- _SOURCE TEXT_
------------------------
Reputation: 727
I am currently working with a dataset that has a very large number of variables. Therefore, I decided to use the sparse group LASSO variable selection technique, implemented on the SGL package.
My problem is a logistic regression problem, which is one of the possible models to build using this package. However, when I try to use it, I get an error message. My data frame is called N, and my binary vector is called y:
> x <- as.matrix(N)
> y <- as.matrix(Y)
> data <- list(x, y=y)
> sgl_small <- cvSGL(data, groups, type="logit")
Error: NA/NaN/Inf in foreign function call (arg 1)
In the situation before, Y was a binary numeric vector of zeros and ones, so I thought that the problem would be that Y was not a factor, so I tried another time:
> x <- as.matrix(N)
> y <- as.factor(Y))
> data <- list(x, y=y)
> sgl_small <- cvSGL(data, groups, type="logit")
Error in seq.default(log(max.lam),
log(min.lam), (log(min.lam) - log(max.lam))/(nlam - :
'from' cannot be NA, NaN or infinite
In addition: Warning messages:
1: In mean.default(y) : argument is not numeric or logical: returning NA
2: In mean.default(y) : argument is not numeric or logical: returning NA
3: In Ops.factor(y, m.y) : '-' not meaningful for factors
So this error message seems to indicate that y should not be a factor. I don't know what is going wrong, specially because if I run the cvSGL function considering y as a numeric binary vector, but I build a linear model rather than a logit model (although a linear model is not meaingful for me), it actually works and does not give any error.
------------------------
- _RECORDED INFORMATION_

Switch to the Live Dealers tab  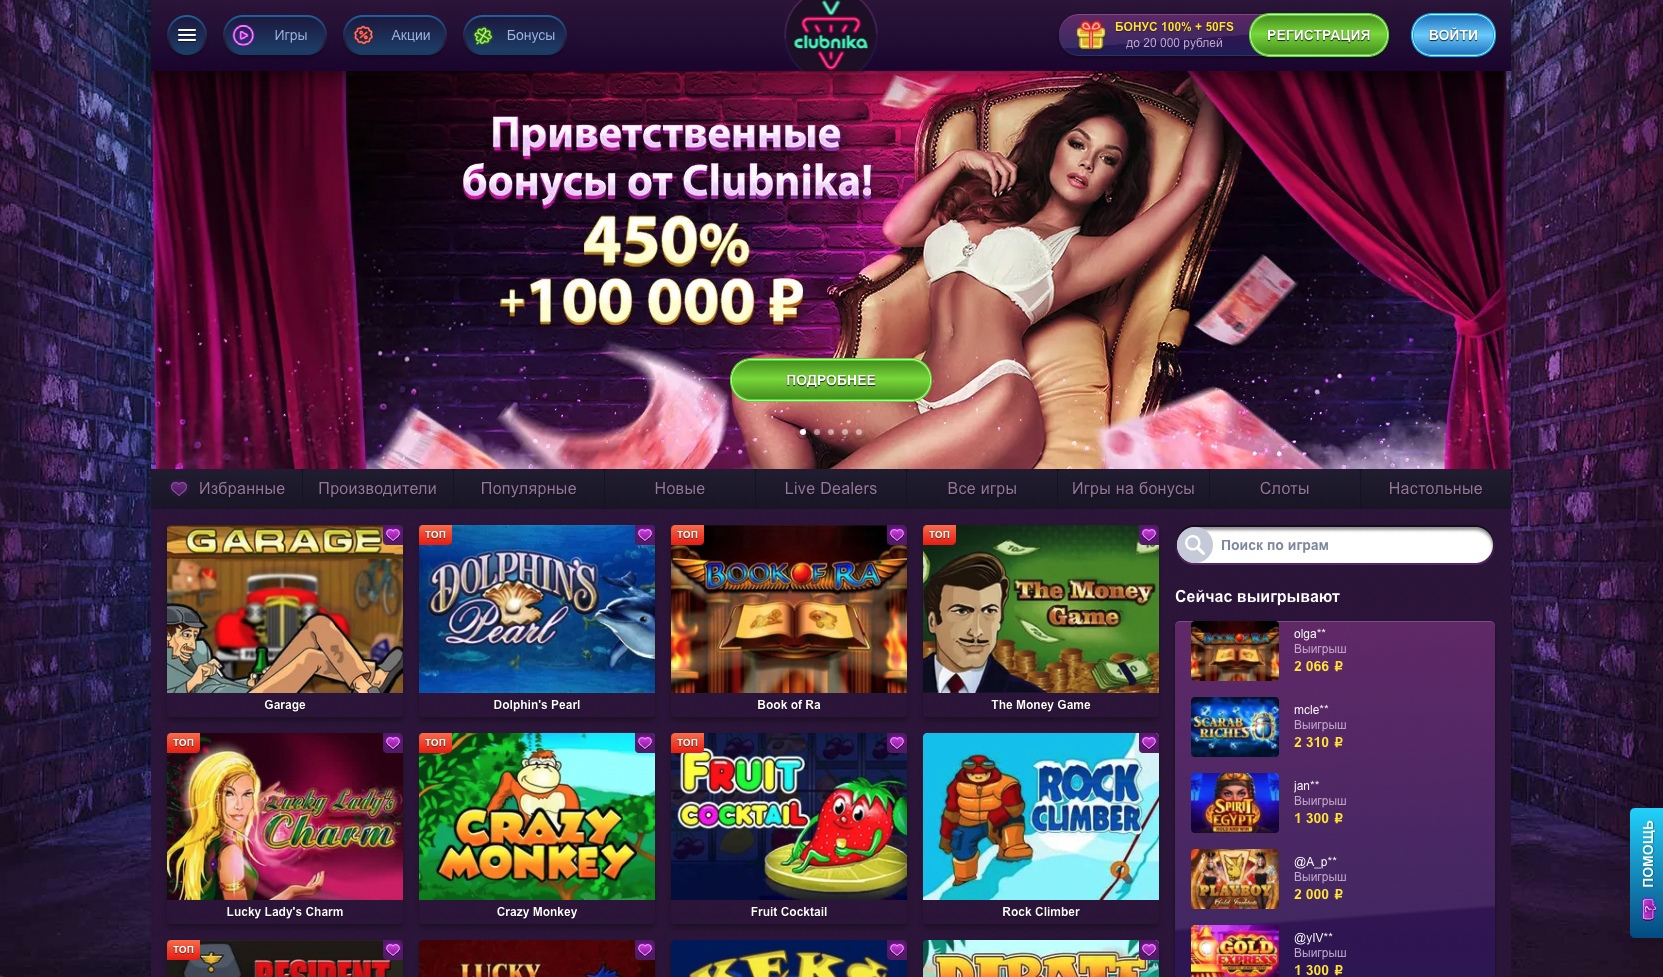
------------------------
- _TASKS FOR THIS EXERCISE_
**1)** Repeat the sparse group LASSO post word for word, beginning at the words "Reputation: 727" and stopping after the words "y <- as.matrix(Y)".
**2)** Write the next part of the sparse group LASSO post, picking up after its last sentence.

- _RESPONSES PER TASK_
**1)**
Reputation: 727
I am currently working with a dataset that has a very large number of variables. Therefore, I decided to use the sparse group LASSO variable selection technique, implemented on the SGL package.
My problem is a logistic regression problem, which is one of the possible models to build using this package. However, when I try to use it, I get an error message. My data frame is called N, and my binary vector is called y:
> x <- as.matrix(N)
> y <- as.matrix(Y)

**2)**
I am referring to apply this:
> y <- as.matrix(Y)
> data <- list(x, y=y)
> sgl_small <- cvSGL(data, groups, type="linear")
I would thank any help, if anyone else have tried to use this package to build a logit model.
Upvotes: 1
Views: 684
Reputation: 821
I found this example on the help page of cvSGL
set.seed(1)
n = 50; p = 10;
X = matrix(rnorm(n * p), ncol = p, nrow = n)
beta = (-2:2)
y = sample(c(0,1),50, replace = T)
data = list(x = X, y = y)
cvFit = cvSGL(data, type = "logit")
As you can see, the parameter "index" (you called it groups) wasn't used in this situation. I don't see how you defined the index in your case. I guess the problem is that you need to define the name of your elements list
data <- list(x = x, y=y)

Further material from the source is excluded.